[Exercise data Boundary: Start]
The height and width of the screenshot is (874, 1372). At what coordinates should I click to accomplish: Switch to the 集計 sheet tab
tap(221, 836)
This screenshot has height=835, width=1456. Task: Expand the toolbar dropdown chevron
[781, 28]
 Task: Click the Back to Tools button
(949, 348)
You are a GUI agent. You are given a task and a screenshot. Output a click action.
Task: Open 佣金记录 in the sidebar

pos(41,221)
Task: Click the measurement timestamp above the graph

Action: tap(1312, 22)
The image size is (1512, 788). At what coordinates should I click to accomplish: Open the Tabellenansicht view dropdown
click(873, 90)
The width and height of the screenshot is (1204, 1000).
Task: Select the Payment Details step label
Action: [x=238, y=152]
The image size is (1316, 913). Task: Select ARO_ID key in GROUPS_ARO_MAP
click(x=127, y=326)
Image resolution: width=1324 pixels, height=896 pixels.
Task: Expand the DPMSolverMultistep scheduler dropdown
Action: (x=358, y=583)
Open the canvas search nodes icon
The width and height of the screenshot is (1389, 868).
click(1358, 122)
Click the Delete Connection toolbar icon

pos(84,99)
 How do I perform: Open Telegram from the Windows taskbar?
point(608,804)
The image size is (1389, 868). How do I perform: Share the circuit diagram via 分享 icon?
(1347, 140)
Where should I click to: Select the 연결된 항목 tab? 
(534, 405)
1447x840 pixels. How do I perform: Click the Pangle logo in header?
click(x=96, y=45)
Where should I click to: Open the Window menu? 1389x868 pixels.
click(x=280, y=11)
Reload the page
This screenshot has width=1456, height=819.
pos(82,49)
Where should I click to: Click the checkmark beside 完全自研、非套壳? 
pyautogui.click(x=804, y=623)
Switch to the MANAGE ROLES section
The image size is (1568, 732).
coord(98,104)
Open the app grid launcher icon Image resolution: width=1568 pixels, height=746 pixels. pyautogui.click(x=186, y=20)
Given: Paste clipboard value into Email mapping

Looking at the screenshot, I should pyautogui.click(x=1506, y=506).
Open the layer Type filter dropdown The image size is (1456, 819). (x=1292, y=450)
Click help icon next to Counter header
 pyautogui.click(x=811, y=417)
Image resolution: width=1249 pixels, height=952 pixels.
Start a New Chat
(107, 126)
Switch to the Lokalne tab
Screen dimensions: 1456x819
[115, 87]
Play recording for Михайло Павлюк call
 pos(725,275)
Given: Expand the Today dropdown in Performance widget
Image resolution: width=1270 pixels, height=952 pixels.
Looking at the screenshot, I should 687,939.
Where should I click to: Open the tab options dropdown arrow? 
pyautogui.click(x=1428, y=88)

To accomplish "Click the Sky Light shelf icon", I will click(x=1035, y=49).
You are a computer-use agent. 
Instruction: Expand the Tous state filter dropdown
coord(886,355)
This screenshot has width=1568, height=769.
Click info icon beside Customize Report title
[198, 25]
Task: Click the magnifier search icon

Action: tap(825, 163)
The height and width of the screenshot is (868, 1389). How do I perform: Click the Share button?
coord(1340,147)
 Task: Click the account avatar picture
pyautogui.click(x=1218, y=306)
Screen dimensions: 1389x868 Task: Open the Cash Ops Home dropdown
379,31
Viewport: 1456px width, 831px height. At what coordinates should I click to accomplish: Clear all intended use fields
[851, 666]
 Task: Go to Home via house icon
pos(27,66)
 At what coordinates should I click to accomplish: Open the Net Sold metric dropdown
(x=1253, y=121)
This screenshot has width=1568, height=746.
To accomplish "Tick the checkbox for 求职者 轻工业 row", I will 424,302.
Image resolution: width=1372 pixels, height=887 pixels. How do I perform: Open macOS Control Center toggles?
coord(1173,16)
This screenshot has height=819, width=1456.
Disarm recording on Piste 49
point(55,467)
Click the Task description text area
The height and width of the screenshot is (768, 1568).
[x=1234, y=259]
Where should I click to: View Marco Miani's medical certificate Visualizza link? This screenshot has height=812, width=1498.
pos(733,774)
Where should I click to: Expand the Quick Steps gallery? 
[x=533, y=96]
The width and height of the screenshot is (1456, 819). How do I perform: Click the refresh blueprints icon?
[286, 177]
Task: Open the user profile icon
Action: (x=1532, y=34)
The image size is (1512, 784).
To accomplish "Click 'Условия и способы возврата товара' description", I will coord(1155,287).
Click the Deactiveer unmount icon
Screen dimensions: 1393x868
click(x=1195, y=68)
[Exercise data Boundary: End]
Work required:
From the material above, set down exactly the lines starting at the one with "Image resolution: width=1249" and ending at the one with "Given: Expand the", end lines included.

Reply to the task:
Image resolution: width=1249 pixels, height=952 pixels.
Start a New Chat
(107, 126)
Switch to the Lokalne tab
Screen dimensions: 1456x819
[115, 87]
Play recording for Михайло Павлюк call
 pos(725,275)
Given: Expand the Today dropdown in Performance widget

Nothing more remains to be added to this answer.